So where do you rate the Chinese Grand Prix of 2011? For me it was the best race since Suzuka 2005, the perfect advert for F1. A truly great Grand Prix should make you marvel at just how good these guys are, something the race in Shanghai certainly made me do. Usually this sense of awe is supplied by just one or two of the drivers – Ayrton humiliating his opposition at Donington, Juan Manuel with the performance of a lifetime at the Nurburgring or Gilles creating traffic jams at Jarama all spring to mind. Yesterday we may have been lauding Lewis and marveling at Mark, but what lifted the Chinese Grand Prix was the fact that right down the field we saw so few errors and so much action – all without a drop of rain or a sniff of the safety car.
Lewis Hamilton once again stepped up to show he is a racer in the truest sense of the word as he used his skills along with his extra set of fresh tyres to charge past the leaders in the final phase of the race, pulling the decisive move for first place against Sebastian Vettel with only five laps remaining. To anybody who saw Hamilton’s performance at Istanbul in GP2 five years ago it is never a shock when he pulls off surprise moves on his opposition; Lewis is establishing himself as the greatest overtaker of this or any other generation.
Hamilton’s passes were largely done without the aid of the DRS rear wing gizmo, but he did have the crucial benefit of an extra set of unused Pirellis after saving them during qualifying. Another driver with fresh rubber available was Mark Webber, although his extra allocation was by accident rather than design after a dismal qualifying session that saw him knocked out in Q1. From 18th on the grid Mark took his Red Bull through the field using a three stop strategy that allowed him to charge far harder than his two-stopping teammate. Mark wound up right on Sebastian’s tail to finish third, surely the drive of his life, narrowly beating Lewis to be my racer of the week in what is clearly my race of the week.

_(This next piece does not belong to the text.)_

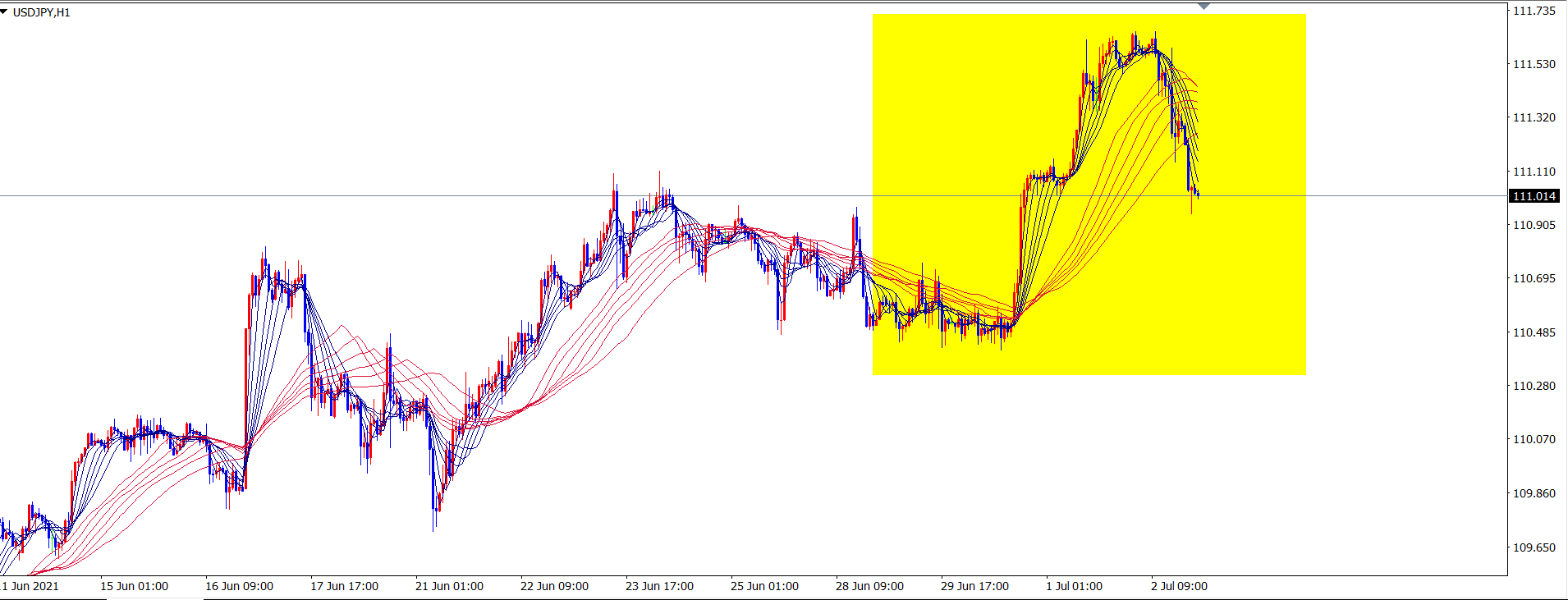Click the 1 Jul 01:00 time label
This screenshot has height=600, width=1568.
[x=1074, y=586]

In fourth was early leader Button who made a rare rookie mistake when he pulled up in the Red Bull garage, fifth was Nico Rosberg who put in a mighty stint after pitting on lap 13 to take the lead from the Mclarens and Vettel. Some small errors cost him a podium at the end, but Mercedes will be encouraged by his heroics. Felipe Massa was next up as he once again bested Alonso at the start, this time the 2008-spec Felipe came to the races as he took the lead from Hamilton at one point and stayed locked into a battle with the top guys until towards the end of the race when his tyres dropped away. Behind was Fernando’s Ferrari and Michael Schumacher’s Mercedes, both world champs were on the back-foot throughout which speaks volumes about the depth of talent in F1 today.
Much of the passing was down the mammoth back straight into the turn 14 hairpin where DRS is in full effect, but there was more than enough movement all over the track to show that tyre strategy is what shaped this race rather than the mere action of pressing buttons in the cockpit. There were no big crashes, the stewards didn’t interfere too much and an incredible 23 cars saw the chequered flag – F1 is in rude health.
A new Formula One season always raises questions but rarely does it comprehensively answer them at the first race. For the delayed start to 2011 we had more talking points than just the pecking order. How would Pirelli get on? Would the movable rear wings work too well or not at all? Does KERS matter?
Pirelli has answered the critics with tyres that enable some big variations in strategy, they’ve certainly fulfilled the brief given to them by the teams. How the drivers use the rubber available to them is proving crucial in the championship thus far, not unlike the Grand Prix of the 1980s. KERS still hasn’t saved the planet and nor does it bring much to the racing, meanwhile the downforce reduction systems are affective but are not the only ways to pass, so after three races it looks like the new rules have hit the spot. The next key theme for F1 is development – witness Mclaren’s hastily built metal diffuser being replaced by a bonafide carbon-fibre piece for Shanghai. Roll on Europe.